Du coup, dans SRô, ça va se produire (ou non) par décision du joueur. Le MJ est juste là pour gérer les PNJ en fonction de sa préparation et amener les révélations qu'il a préparées pendant la partie. Ça offre des garanties, le MJ est aidé pour savoir ce qui compte pour les joueurs, il a moins de boulot à faire pendant la partie, il joue moins aux devinettes, les joueurs sont poussés en avant par le jeu.
En fait, tout ce qu'il y a dans Space Rônin, je ne l'ai pas vraiment inventé. Je l'ai adapté de Dogs et Poison'd. J'ai suivi la logique de ces jeux et de certains de Ben Lehman, comme Bliss Stage ou Polaris. Les règles du jeu créent des enjeux, des nécessités et nous permettent de savoir ce qui compte pour le joueur. Le MJ a toujours un rôle important, mais il peut se focaliser sur ce qui compte vraiment.

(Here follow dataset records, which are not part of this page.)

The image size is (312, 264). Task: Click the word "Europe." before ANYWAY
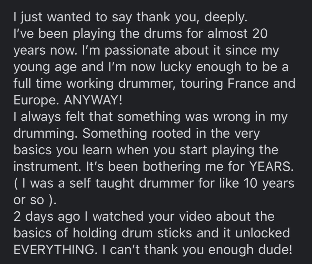36,100
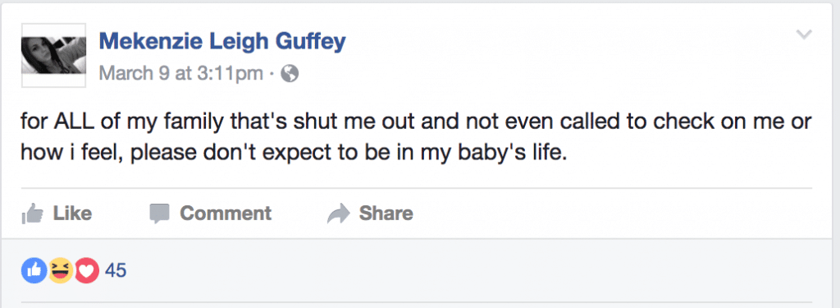This screenshot has height=308, width=840.
Task: Select the laughing Haha reaction icon
Action: (61, 270)
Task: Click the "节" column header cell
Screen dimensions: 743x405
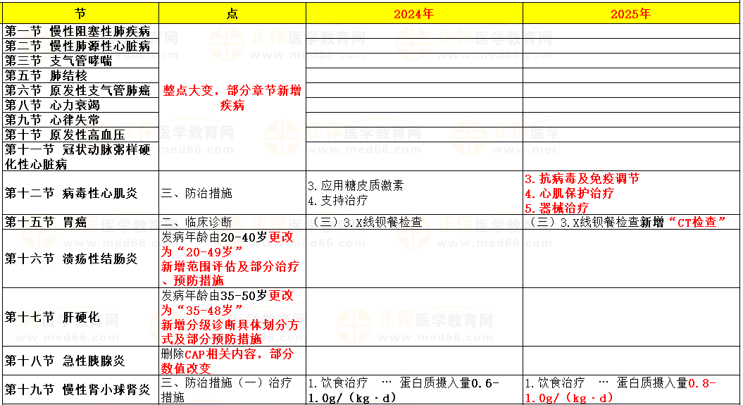Action: tap(80, 13)
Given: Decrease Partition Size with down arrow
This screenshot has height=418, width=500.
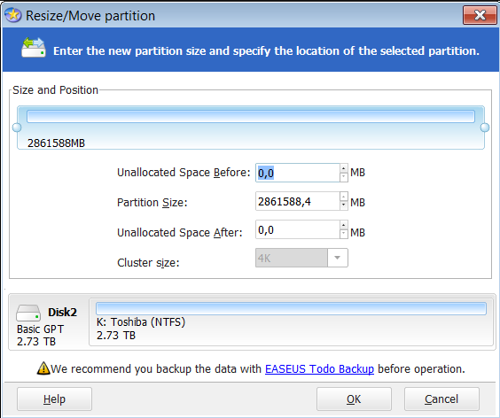Looking at the screenshot, I should pos(343,205).
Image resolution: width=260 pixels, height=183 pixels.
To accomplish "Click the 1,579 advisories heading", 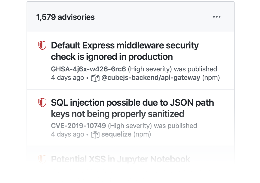I will click(x=65, y=17).
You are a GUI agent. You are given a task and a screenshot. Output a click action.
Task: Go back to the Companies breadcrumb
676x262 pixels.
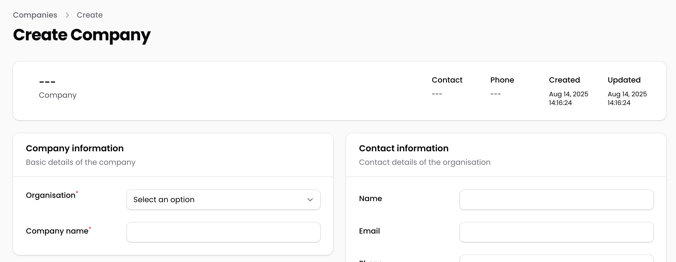pyautogui.click(x=35, y=15)
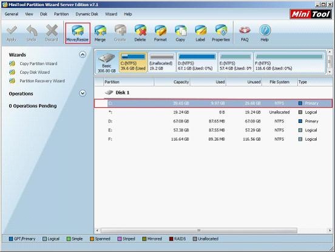Click the Move/Resize toolbar icon
Image resolution: width=335 pixels, height=252 pixels.
click(77, 33)
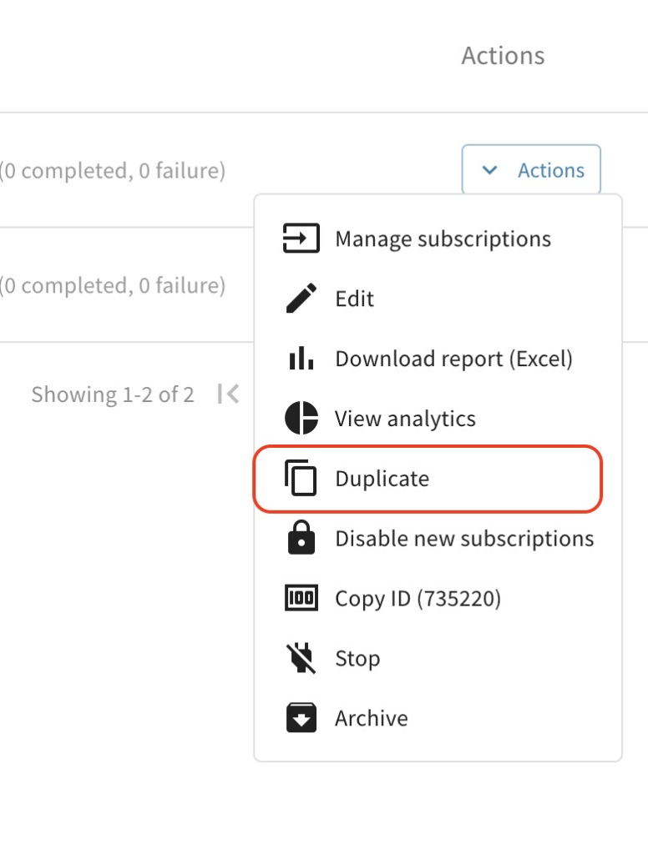This screenshot has width=648, height=854.
Task: Click the Actions column header
Action: point(503,56)
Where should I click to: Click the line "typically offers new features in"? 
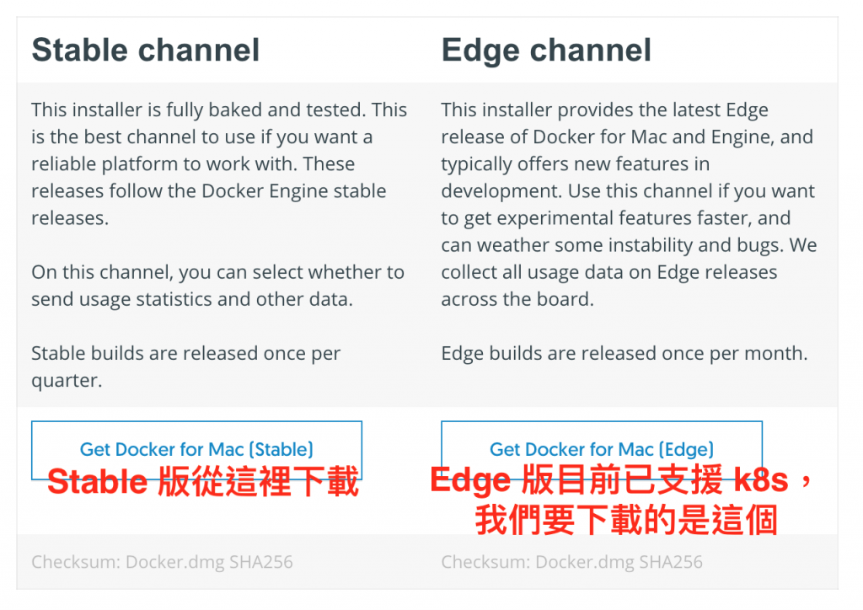point(575,163)
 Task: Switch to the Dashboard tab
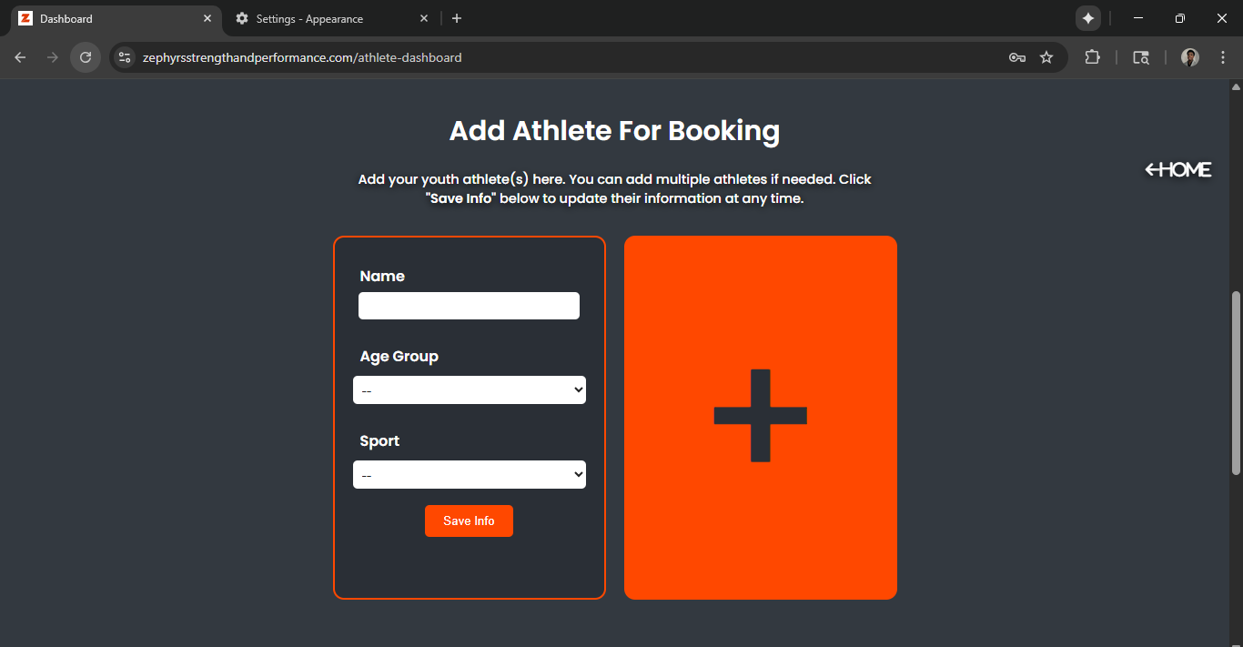100,18
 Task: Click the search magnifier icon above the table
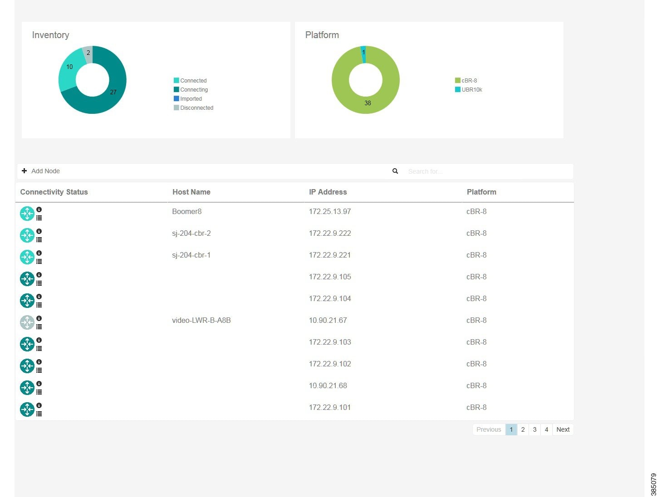click(395, 171)
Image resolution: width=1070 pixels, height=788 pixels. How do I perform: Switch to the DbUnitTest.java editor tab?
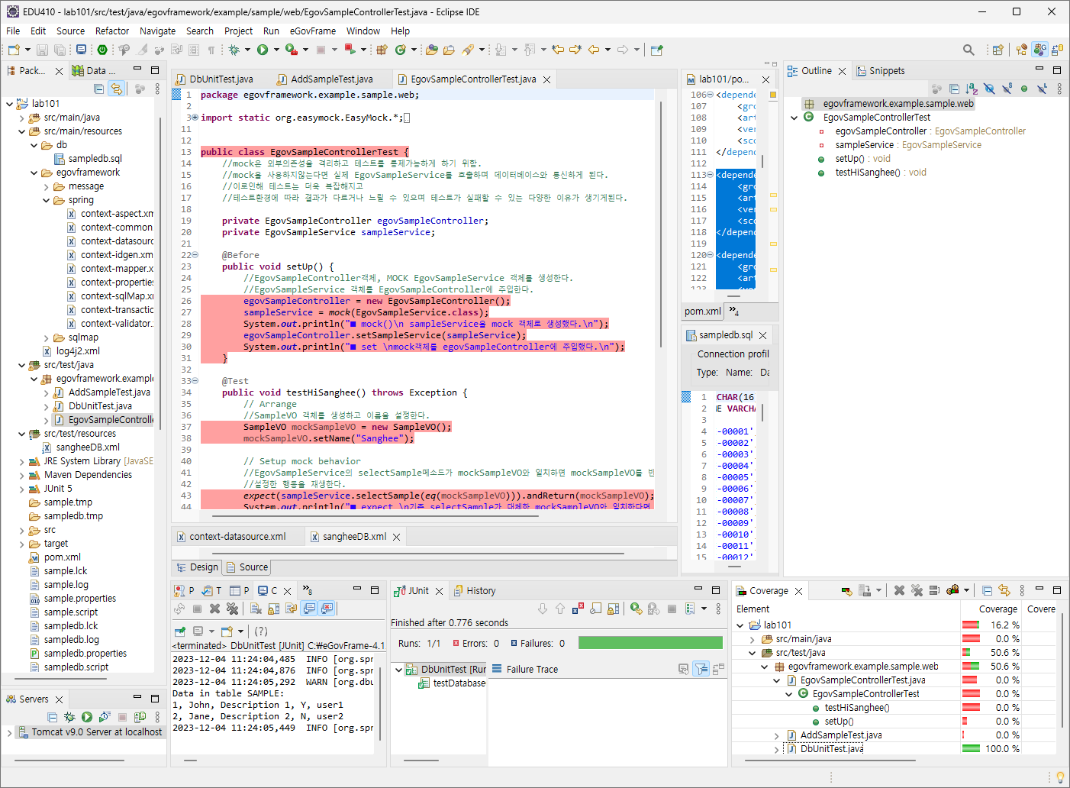221,79
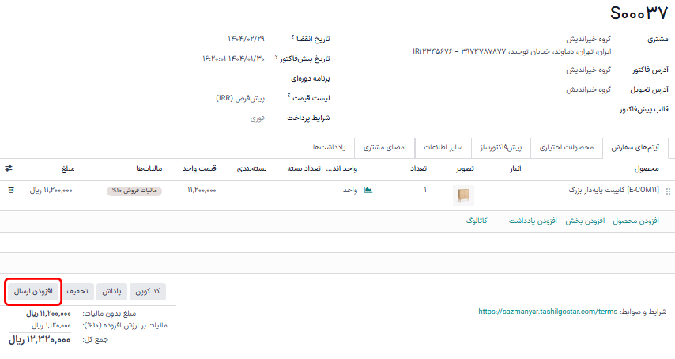This screenshot has width=675, height=359.
Task: Open the امضای مشتری tab
Action: [x=385, y=148]
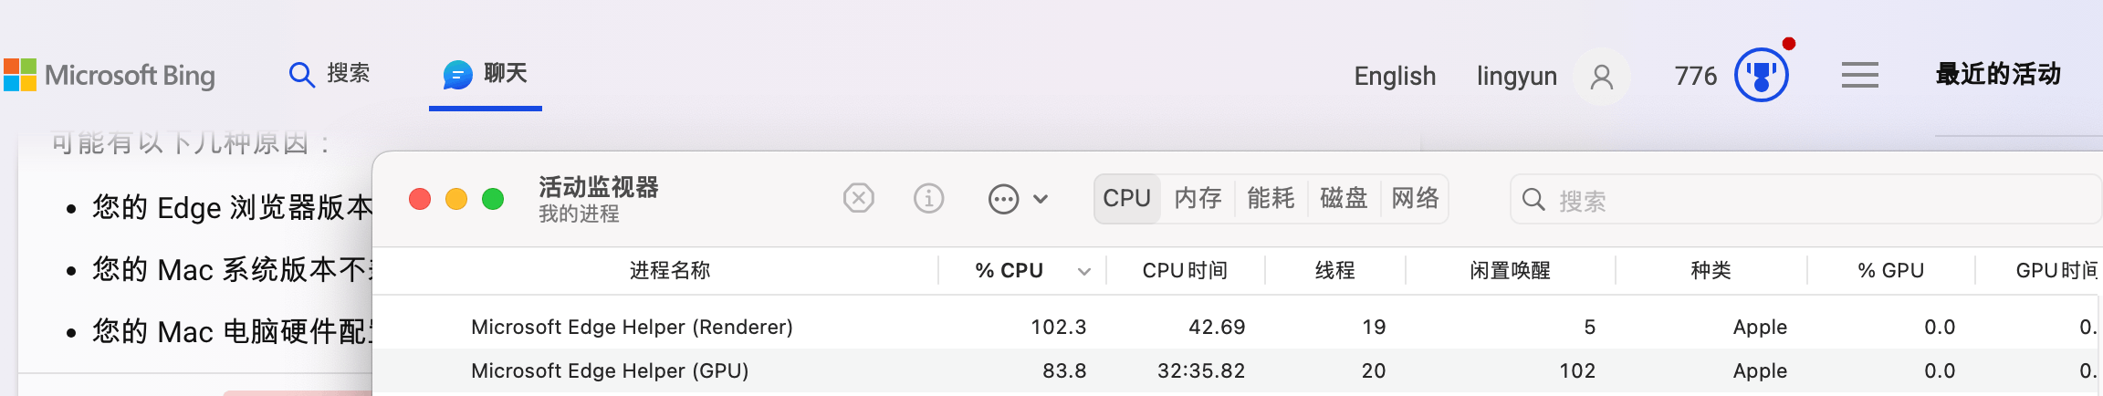Switch to the 内存 memory tab
The height and width of the screenshot is (396, 2103).
click(1198, 198)
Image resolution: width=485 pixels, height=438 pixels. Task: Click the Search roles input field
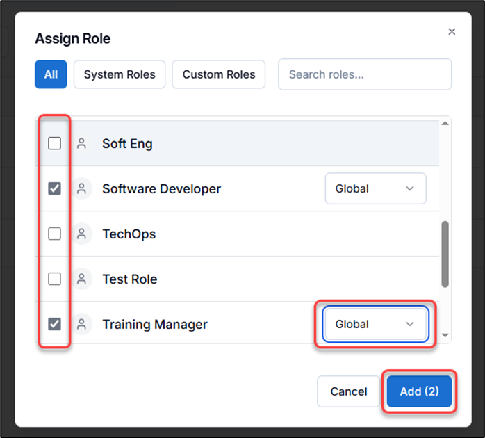[365, 74]
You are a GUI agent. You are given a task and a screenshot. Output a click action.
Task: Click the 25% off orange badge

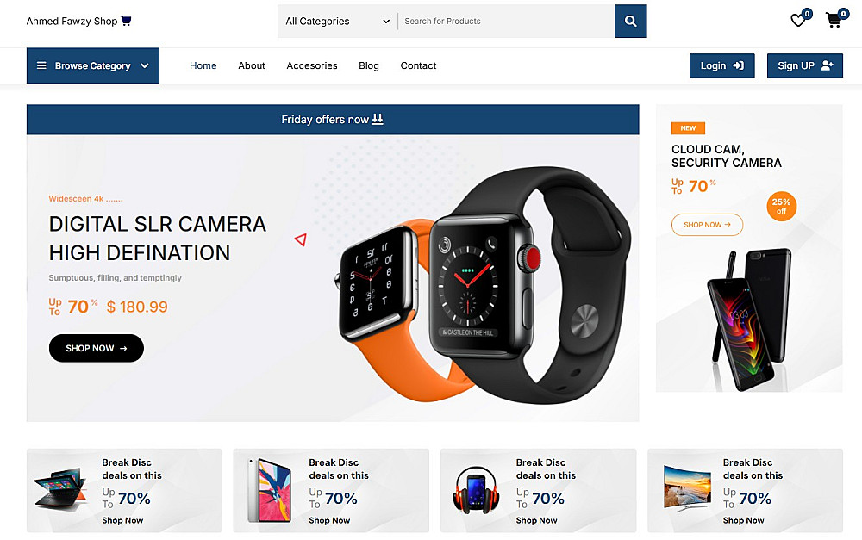point(781,206)
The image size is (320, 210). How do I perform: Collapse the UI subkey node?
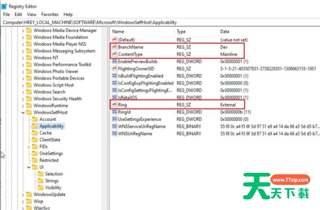pyautogui.click(x=28, y=167)
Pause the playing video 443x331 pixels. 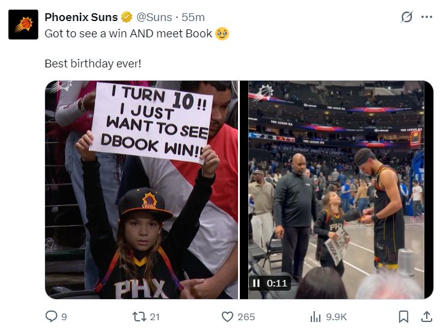tap(256, 283)
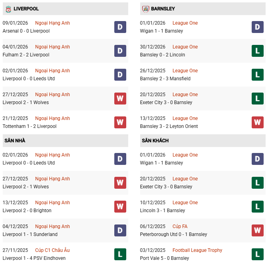Image resolution: width=268 pixels, height=267 pixels.
Task: Click the Tottenham 1-2 Liverpool match result
Action: [x=29, y=126]
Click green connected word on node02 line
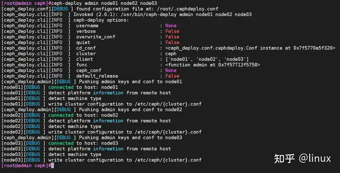The width and height of the screenshot is (340, 173). click(x=61, y=115)

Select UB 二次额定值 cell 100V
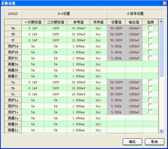click(x=56, y=34)
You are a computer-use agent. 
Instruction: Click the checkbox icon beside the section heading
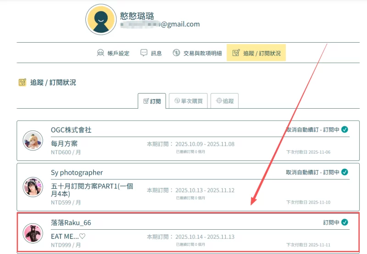[x=22, y=83]

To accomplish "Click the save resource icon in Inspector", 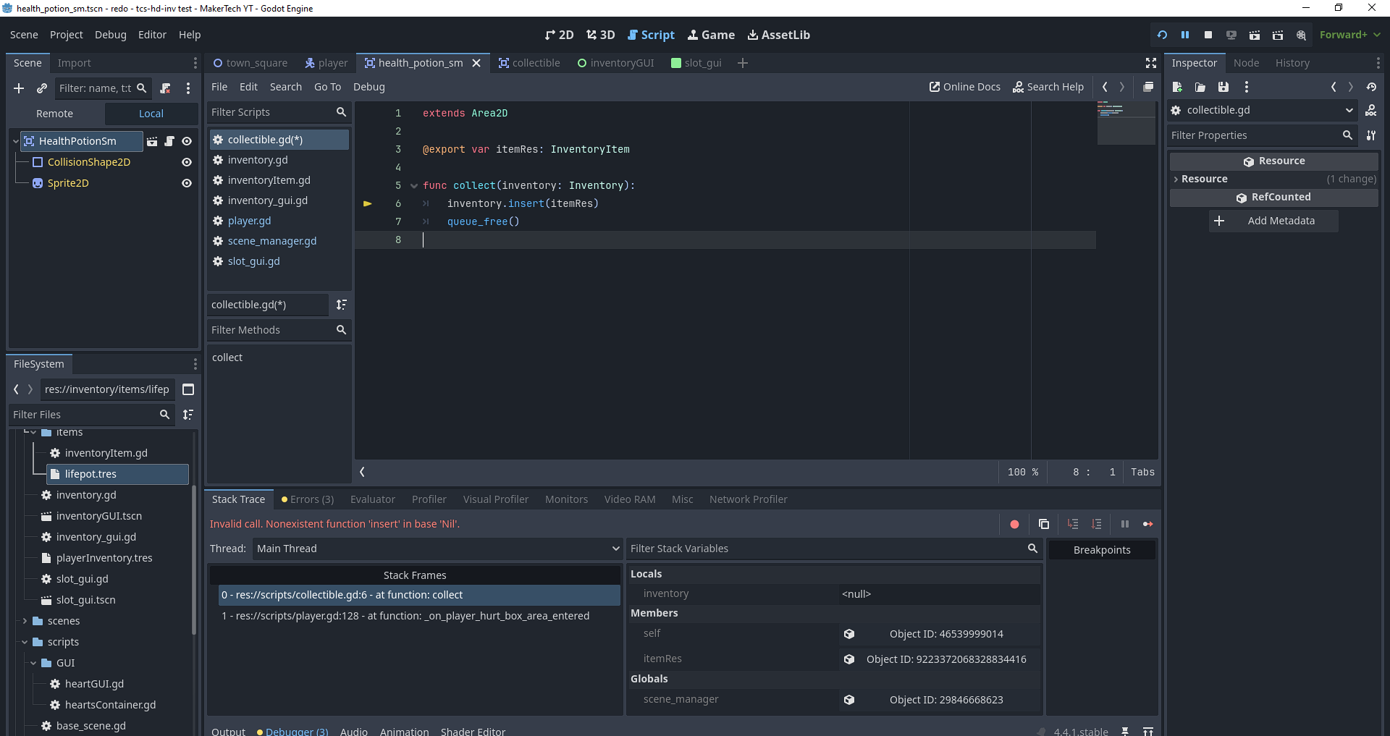I will click(x=1223, y=87).
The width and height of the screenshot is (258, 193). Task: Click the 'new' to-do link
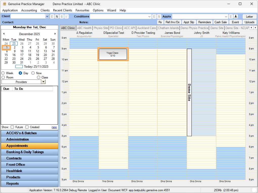[54, 127]
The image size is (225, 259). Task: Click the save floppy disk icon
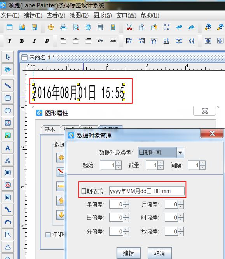tap(35, 27)
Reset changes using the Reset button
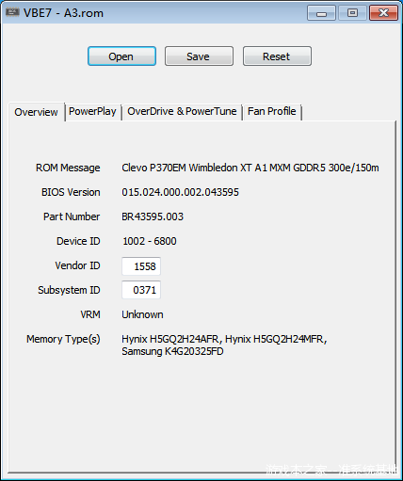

J'ai le sentiment que dans Apocalypse World, le MJ doit y aller à l'aveuglette avec tout un tas de trucs à introduire lui-même dans le jeu.
S'il ne demande pas le passé des PJ aux joueurs, on ne le connaîtra jamais. S'il ne crée pas de représailles, c'est comme si ça n'existait pas. S'il ne demande pas les relations, elles n'existent pas non plus. S'il ne crée pas de triangles PJ-PNJ-PJ, ça ne va pas arriver. S'il ne crée pas d'actions pour gérer un élément spécifique, il n'existera pas, etc.
C'est donc une façon très différente de concevoir le rôle du MJ. Il a tout ce qu'il faut pour que la partie tourne, mais c'est à lui de se taper tout le boulot. Il peut poser des questions, faire ce qui est écrit dans le bouquin, créer des moves, tout dépend de lui. Il n'y a rien qui est formalisé en direction des joueurs (sauf le spécial et les actions de métier, mais ça relève généralement plus de la compétence qu'autre chose).
Ce n'est pas un reproche, mais je pense que c'est ce qui fait que le jeu ne nous convient pas. On veut des jeux où on peut compter sur les règles du jeu pour inciter les joueurs à amener ce qui compte pour eux dans la partie (en le préparant avant ou en étant incités à le faire pendant la partie) et que les autres puissent l'exploiter pour nous.
AW donne beaucoup d'outils pour faire ce qu'on veut. Mais le "on" est en fait le MJ. Ce qui nous intéresse, ce sont les jeux où "on" inclue aussi les joueurs.